[Dataset excerpt]
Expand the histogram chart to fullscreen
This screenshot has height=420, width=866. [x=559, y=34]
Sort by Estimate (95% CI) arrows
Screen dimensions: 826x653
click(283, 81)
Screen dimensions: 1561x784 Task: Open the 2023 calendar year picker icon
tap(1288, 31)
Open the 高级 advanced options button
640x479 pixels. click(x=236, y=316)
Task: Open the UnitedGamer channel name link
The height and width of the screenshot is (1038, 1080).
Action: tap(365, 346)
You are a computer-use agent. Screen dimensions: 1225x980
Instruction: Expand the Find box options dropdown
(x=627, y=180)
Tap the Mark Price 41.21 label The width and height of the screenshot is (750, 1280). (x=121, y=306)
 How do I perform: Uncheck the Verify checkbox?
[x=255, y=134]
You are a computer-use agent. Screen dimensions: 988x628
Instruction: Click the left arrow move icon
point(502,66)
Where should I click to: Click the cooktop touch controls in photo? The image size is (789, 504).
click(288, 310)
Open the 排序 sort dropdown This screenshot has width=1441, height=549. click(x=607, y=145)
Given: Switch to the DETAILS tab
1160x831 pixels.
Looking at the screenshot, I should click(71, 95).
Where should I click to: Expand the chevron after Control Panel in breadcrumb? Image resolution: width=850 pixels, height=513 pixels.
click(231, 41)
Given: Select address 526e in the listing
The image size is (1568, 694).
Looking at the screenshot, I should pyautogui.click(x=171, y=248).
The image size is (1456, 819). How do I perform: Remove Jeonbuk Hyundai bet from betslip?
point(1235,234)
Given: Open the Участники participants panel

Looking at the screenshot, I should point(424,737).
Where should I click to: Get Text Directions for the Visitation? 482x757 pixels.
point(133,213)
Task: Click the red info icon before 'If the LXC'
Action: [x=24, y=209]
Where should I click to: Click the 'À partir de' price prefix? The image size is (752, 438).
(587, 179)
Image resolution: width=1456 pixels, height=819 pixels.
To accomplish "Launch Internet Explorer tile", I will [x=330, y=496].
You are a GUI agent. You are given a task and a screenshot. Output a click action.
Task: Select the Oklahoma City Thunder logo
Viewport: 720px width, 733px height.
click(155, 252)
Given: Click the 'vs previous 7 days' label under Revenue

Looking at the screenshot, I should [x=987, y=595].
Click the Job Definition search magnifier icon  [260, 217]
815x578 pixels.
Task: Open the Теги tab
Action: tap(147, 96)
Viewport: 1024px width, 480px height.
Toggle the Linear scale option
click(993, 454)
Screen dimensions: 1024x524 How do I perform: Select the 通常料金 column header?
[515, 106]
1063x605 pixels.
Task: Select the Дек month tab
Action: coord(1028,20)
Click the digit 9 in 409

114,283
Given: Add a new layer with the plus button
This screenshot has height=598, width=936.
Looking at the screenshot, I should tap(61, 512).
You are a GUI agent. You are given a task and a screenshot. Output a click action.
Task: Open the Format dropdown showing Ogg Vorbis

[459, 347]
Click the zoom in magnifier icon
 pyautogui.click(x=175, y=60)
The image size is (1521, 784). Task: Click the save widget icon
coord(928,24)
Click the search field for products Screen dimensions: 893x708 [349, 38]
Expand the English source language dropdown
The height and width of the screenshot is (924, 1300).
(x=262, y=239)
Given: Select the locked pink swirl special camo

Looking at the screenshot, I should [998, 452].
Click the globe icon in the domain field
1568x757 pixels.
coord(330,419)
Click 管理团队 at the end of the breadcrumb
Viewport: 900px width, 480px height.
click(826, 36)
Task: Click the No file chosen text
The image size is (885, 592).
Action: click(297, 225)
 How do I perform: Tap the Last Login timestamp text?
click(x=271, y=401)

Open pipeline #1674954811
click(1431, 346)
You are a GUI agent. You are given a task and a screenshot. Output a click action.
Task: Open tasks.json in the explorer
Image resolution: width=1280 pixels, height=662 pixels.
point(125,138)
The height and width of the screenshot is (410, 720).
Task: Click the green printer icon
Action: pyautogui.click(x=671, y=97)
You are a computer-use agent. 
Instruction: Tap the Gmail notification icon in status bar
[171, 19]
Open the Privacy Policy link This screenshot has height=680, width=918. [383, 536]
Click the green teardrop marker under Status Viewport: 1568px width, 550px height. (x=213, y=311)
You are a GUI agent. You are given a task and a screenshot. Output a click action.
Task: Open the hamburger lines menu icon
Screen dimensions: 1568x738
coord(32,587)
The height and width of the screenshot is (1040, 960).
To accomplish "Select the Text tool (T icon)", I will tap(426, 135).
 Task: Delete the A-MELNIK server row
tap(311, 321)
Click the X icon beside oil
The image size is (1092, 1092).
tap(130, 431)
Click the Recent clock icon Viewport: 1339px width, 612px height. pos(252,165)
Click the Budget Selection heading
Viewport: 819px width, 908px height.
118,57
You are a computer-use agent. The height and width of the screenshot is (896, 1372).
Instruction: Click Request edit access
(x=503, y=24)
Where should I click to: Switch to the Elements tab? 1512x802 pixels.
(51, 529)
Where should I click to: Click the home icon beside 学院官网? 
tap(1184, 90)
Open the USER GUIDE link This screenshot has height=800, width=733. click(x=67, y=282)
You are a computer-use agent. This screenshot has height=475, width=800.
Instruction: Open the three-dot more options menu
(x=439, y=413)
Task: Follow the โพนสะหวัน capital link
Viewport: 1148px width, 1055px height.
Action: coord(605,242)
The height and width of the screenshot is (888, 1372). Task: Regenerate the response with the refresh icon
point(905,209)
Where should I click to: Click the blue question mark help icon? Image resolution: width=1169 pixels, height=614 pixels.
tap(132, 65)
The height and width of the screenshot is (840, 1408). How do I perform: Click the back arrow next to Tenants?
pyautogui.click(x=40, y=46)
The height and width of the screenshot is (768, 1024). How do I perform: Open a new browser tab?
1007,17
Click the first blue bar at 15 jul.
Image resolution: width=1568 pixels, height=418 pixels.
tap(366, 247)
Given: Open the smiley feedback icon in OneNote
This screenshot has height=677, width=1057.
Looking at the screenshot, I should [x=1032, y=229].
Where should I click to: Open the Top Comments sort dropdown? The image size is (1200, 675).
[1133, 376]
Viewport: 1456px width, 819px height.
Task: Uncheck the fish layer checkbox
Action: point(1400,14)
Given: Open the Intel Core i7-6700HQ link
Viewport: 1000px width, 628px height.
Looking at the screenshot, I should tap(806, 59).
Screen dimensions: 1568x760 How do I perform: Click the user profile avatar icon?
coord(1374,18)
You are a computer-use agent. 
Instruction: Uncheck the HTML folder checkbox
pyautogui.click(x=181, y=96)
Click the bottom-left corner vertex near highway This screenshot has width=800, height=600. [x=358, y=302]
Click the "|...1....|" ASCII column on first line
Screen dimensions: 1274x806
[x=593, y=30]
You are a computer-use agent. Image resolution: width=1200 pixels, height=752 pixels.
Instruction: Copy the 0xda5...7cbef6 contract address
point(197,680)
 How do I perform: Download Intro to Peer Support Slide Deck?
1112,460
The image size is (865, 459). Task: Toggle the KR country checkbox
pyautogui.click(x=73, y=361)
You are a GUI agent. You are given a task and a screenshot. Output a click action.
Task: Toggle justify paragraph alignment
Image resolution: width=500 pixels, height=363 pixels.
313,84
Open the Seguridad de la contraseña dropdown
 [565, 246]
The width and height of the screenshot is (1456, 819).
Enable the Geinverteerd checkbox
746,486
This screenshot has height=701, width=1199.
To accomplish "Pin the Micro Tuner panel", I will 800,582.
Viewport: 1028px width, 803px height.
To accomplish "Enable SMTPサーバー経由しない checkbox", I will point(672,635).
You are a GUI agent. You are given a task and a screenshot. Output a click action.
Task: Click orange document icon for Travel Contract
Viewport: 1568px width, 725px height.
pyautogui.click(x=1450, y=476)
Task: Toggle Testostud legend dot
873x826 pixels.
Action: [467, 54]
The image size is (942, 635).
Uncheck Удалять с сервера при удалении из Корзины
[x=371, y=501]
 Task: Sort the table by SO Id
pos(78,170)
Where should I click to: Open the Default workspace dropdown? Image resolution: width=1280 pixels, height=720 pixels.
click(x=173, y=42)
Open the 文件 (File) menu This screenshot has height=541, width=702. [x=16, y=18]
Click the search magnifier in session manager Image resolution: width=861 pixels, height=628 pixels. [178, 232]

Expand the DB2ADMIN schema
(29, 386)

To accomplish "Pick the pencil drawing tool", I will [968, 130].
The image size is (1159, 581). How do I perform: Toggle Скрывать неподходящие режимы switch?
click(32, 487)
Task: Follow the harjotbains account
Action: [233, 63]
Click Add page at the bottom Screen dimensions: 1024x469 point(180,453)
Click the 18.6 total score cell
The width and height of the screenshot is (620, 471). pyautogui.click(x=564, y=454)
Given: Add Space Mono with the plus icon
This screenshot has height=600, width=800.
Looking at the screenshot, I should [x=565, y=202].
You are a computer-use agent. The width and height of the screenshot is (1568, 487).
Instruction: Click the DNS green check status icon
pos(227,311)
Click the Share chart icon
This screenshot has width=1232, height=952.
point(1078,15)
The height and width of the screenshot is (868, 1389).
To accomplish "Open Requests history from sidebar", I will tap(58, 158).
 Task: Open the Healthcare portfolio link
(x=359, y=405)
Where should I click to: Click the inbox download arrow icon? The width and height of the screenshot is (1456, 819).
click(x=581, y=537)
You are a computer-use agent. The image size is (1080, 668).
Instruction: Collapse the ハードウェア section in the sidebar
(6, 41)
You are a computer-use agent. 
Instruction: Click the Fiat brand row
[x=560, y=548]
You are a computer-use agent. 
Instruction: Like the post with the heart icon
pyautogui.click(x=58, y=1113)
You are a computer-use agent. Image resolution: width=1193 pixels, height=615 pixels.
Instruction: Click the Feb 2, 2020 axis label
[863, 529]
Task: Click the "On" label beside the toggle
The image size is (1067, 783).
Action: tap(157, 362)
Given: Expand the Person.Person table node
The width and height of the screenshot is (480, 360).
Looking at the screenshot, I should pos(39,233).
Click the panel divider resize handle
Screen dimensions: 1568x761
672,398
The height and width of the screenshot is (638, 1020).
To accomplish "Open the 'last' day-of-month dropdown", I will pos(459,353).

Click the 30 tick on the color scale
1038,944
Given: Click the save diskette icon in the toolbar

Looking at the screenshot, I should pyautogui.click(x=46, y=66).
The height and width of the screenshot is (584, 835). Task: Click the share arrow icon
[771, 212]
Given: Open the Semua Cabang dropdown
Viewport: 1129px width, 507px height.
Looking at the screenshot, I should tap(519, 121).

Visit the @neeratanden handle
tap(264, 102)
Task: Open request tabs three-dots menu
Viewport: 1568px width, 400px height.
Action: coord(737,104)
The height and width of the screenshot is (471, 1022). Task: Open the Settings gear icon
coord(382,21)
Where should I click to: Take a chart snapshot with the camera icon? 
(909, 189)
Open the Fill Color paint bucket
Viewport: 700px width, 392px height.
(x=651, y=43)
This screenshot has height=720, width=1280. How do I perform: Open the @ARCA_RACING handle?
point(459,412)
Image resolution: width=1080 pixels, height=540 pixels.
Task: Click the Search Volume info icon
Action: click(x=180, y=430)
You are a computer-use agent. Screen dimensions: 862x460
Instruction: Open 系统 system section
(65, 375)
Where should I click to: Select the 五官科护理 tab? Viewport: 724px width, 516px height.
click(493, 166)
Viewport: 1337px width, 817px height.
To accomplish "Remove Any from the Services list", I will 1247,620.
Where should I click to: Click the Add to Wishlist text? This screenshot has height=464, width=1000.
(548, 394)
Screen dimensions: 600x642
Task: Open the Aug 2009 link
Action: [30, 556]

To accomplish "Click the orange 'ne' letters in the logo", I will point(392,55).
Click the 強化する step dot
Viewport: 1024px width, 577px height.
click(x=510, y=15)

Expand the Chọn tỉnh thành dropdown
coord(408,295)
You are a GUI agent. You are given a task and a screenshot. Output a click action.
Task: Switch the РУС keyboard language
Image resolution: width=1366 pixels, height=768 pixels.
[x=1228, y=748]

**Instructions to follow**
Copy out the rows from the one containing "Click the first blue bar at 15 jul." down to the one containing "pyautogui.click(x=73, y=361)", putting "How can I do this" wherever "How do I perform" appears and leaving everything else untouched.

**Response to this task**
Click the first blue bar at 15 jul.
Image resolution: width=1568 pixels, height=418 pixels.
tap(366, 247)
Given: Open the smiley feedback icon in OneNote
This screenshot has height=677, width=1057.
Looking at the screenshot, I should [x=1032, y=229].
Where should I click to: Open the Top Comments sort dropdown? The image size is (1200, 675).
[1133, 376]
Viewport: 1456px width, 819px height.
Task: Uncheck the fish layer checkbox
Action: point(1400,14)
Given: Open the Intel Core i7-6700HQ link
Viewport: 1000px width, 628px height.
Looking at the screenshot, I should tap(806, 59).
Screen dimensions: 1568x760 How can I do this: Click the user profile avatar icon?
coord(1374,18)
You are a computer-use agent. 
Instruction: Uncheck the HTML folder checkbox
pyautogui.click(x=181, y=96)
Click the bottom-left corner vertex near highway This screenshot has width=800, height=600. [x=358, y=302]
Click the "|...1....|" ASCII column on first line
Screen dimensions: 1274x806
[x=593, y=30]
You are a computer-use agent. Image resolution: width=1200 pixels, height=752 pixels.
Instruction: Copy the 0xda5...7cbef6 contract address
point(197,680)
 How can I do this: Download Intro to Peer Support Slide Deck?
1112,460
The image size is (865, 459). Task: Toggle the KR country checkbox
pyautogui.click(x=73, y=361)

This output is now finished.